OpenQuestion - Voice Challenges from the UX perspective

Creating a seamless and intuitive voice user experience can be challenging. Throughout the process of creating and designing OpenQuestion, we faced and successfully resolved numerous situations commonly encountered during the voice user interfaces.

In this article, we’ll be sharing our key learnings from this process in order to support developers and designers in building their own voice experiences.

Natural Language Understanding

While building a Conversational interface, one of the challenges is understanding. In the end, the capacity of the model to interpretate what has been said by the user will determine the quality of the Conversational Experience.

Although the main solution to this challenge is focused on the optimization of the language model, sometimes this is not enough. In the case of voice interaction, we are not only facing misspellings or typos on our user inputs, but more interesting phenomena: the speech to text (STT) transcription.

This speech to text conversion is based on an additional Machine Learning model trained to convert the sound or audio signal into text. Once this textual transcription is received, our language model starts its work with the intent recognition. The question is, what can we do in case the message was misunderstood?

  • Firstly, the type of error must be analyzed to identify the origin of the mistake. That is, if the message was misinterpreted because the transcription was incorrect , or we are facing a classification problem by our language model.

  • Secondly, and once we have identified the reason behind the possible misunderstandings, we need to act based on that. In case it is a problem with our model performance , we will need to retrain the model and/or review the different triggers that are present in our solution: TLML, LOs, Hybrid… etc…

  • Lastly, review the ordering applied to all the triggers and its groups. In the case it has to do with the Speech Recognition, we have another series of alternative strategies that we describe below.

Feel free to investigate the following two articles. Here we include some strategies for improving machine learning models in depth:

Speech Recognition

In the case of Speech Recognition, we are dealing with a different technology as the one mentioned previously: Speech-to-text . Since the STT technology is based on a statistical model, it needs to be reviewed and optimized individually. But that can be a challenging as it is often not controlled nor manipulated by the same team. The question is, what can we do in case the STT transcriptions contains mistakes?

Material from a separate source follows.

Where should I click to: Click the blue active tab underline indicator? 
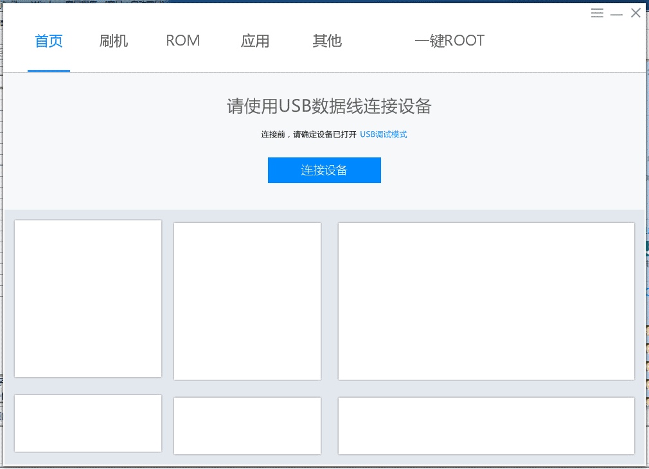(48, 71)
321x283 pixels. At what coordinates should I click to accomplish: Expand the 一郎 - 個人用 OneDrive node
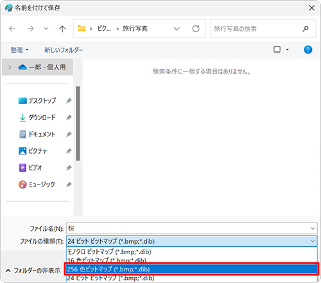tap(10, 68)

Naturally the first option to consider would be to improve the speech model, but as mentioned, this process may present additional dependencies, such as the speech services provider or the team involved. Here, we compile two alternative strategies that can mitigate the possible transcription mistakes:

  • Global Scripts: The ability to normalize and interact with the received transcription before the model intervenes is crucial. In Teneo, you can make use of the Pre-Processing or the Pre-Matching global script. Both scripts can be used to modify and fine-tune the transcription received assuring the needed consistency for a seamless and controlled interpretation of the received user inputs. If you want to learn more about the Global Scripts, you can explore our article Understand the processing Order of Global Scripts.

  • Homophonic terms: Simply training your model does not ensure 100% correct performance. For example, there are words and phrases which pronunciation and phonetic transcription are similar (invoice /ˈɪn.vɔɪs/ or in boys (/ɪn bɔɪz/) or even the same (buy, by and bye /baɪ/). But thanks to Teneo, you can solve any case, no matter how particular it may be by creating your own Language Objects and selecting a specific list of “sound equivalencies”, you can easily substitute the term that was transcribed incorrectly and avoid semantic mistakes.

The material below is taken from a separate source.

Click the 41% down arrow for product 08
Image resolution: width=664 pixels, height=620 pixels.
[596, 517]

Our OpenQuestion implementation package contains further details on how to face the Speech Recognition challenge among other significant optimization guidelines. In case you do not have access yet, feel free to contact us here.

Context awareness

Users expect the voice assistant to understand the context of their requests and provide relevant responses. If the voice assistant fails to recognize the context of the conversation, it may provide irrelevant or incoherent responses, which can lead to user frustration and a poor experience. In this case, the problem we are facing could be posed as: what can we do if some information is missing?

It is key to implement different conversational strategies so you can mitigate the lack of context. For instance, let’s imagine the user omitted important information like in “I want to activate this service”. We can understand the user is willing to activate something, but unless the user is logged in and we can consult the last service that was contracted through an integration, we do not have that information. It is at times like this that disambiguation is necessary. It is always a good idea to include Clarification flows so we can make it easier for the user.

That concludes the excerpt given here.